Actually, "NAND Gate" is a term that we use to label something that is there --a tag we assign to patterns in the physical world that follow similar patterns of behavior to a representation we hold in our minds.

This is a bit like trees falling in the forest. If there is nobody there to label it a NAND gate, then it will still do the exact same thing... but there's no "NAND gate" there.

And, when the person does show up and label it, there's still no "NAND gate" there... there's just a label in that person's mind, saying, "that thing there is a NAND gate".

Not understanding this basic concept (that reality does not contain any labels, and has no "is-ness") leads to all sorts of confusion.

(Sadly, this kind of confusion is also the natural human state.)

Comment author: Peterdjones 15 April 2011 07:04:54PM 2 points [-]

If it's doing what a NAND gate does, it's a NAND gate. Reality does not come pre-labelled,but things also do not spring into existence just because someone has labelled them.

Comment author: pjeby 15 April 2011 09:49:01PM 0 points [-]

If it's doing what a NAND gate does, it's a NAND gate.

Only if you think that "X is Y" means something other than, "My brain has associated the label Y with the cluster of sensory experiences denoted by X".

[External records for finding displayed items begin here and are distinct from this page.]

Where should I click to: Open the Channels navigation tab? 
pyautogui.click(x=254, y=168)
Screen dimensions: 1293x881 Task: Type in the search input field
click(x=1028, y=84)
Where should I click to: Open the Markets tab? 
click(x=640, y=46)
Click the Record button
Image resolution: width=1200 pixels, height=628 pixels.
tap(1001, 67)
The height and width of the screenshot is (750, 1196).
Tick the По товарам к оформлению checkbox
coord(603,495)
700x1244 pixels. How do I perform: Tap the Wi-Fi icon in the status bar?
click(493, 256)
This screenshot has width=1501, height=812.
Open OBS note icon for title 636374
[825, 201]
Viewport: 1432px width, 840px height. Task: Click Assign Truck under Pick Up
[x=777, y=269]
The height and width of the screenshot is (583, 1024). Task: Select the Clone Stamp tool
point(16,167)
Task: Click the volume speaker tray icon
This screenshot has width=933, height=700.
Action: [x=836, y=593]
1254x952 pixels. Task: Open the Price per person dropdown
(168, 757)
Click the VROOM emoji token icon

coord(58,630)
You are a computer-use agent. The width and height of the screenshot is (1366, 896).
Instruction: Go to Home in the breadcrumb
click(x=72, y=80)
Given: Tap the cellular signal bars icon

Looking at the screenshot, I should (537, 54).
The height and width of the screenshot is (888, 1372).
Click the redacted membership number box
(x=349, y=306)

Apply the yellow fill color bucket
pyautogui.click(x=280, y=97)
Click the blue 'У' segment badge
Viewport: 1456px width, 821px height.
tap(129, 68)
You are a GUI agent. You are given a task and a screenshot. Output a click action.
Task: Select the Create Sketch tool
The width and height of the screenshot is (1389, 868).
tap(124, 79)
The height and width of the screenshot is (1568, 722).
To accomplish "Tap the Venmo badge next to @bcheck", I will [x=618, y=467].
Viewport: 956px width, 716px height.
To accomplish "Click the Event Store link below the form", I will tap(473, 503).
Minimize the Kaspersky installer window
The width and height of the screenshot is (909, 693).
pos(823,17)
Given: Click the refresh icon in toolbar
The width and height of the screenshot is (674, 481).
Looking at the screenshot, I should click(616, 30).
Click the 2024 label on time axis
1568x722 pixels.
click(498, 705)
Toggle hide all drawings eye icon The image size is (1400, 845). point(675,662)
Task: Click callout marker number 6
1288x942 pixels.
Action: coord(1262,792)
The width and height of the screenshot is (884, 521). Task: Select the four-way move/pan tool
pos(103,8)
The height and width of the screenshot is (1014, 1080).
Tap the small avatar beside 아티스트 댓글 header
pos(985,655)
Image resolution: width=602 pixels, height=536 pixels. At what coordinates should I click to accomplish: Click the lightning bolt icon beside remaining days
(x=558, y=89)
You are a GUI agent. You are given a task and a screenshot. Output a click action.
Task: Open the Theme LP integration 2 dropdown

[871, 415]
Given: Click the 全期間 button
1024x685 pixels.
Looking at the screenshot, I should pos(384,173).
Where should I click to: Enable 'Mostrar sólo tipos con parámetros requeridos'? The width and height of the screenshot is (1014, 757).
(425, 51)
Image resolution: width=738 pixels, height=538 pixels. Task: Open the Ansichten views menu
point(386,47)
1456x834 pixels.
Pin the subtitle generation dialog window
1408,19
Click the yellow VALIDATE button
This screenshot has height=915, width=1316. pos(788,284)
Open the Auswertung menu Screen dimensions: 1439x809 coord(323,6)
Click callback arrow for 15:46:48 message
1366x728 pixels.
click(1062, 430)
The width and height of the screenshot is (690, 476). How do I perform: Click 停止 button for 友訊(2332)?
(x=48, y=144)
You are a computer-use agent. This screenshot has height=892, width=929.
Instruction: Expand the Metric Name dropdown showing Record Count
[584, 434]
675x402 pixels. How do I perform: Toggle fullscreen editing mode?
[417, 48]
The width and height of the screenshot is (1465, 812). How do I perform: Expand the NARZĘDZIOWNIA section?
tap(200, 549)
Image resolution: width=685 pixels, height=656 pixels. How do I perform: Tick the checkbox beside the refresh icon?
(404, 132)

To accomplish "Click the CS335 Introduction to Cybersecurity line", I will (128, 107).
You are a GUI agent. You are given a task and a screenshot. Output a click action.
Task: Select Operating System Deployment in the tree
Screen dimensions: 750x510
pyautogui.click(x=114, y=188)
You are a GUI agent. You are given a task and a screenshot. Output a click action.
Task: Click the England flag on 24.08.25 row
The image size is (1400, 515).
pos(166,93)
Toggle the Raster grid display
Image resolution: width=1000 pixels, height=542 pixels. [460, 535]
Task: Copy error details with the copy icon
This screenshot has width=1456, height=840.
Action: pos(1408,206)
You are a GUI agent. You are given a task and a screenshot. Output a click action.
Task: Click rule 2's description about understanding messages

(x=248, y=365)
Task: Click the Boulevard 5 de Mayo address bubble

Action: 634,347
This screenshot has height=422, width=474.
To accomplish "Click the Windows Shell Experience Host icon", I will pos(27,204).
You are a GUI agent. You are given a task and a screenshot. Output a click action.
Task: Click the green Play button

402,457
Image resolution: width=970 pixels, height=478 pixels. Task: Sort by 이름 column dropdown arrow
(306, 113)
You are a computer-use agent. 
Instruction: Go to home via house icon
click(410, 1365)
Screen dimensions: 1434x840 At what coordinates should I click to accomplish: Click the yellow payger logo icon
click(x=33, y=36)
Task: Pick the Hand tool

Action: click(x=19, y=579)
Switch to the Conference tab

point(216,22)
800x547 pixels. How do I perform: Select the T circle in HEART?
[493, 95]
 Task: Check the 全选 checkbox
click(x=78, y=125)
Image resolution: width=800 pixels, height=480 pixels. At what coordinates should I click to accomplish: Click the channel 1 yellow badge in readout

Comment author: Peterdjones 16 April 2011 06:24:44PM 1 point [-]

I do: I think it means "X is a mind-independent object that would and should be labelled Y by an onlooker speaking my language". I believe there are stars and planets no one has ever seen, or had a chance to label as such, Don't you?

Comment author: pjeby 16 April 2011 09:19:19PM 1 point [-]

I think it means "X is a mind-independent object that would and should be labelled Y by an onlooker speaking my language"

I think you've missed the part where that is still a label in your mind, being attached to a cluster of sensory experiences.

I believe there are stars and planets no one has ever seen, or had a chance to label as such, Don't you?

In such cases, the sensory experience clusters you're labeling are memories associated with the labels "star" and "planet".

However, this has little to do with an X-is-Y identity. In order to say "X is Y", there has to be an X and a Y, and you are speaking only here of the hypothesized existence of various X's that you would then label Y.

In any event, this and this are relevant here, in case you've missed them.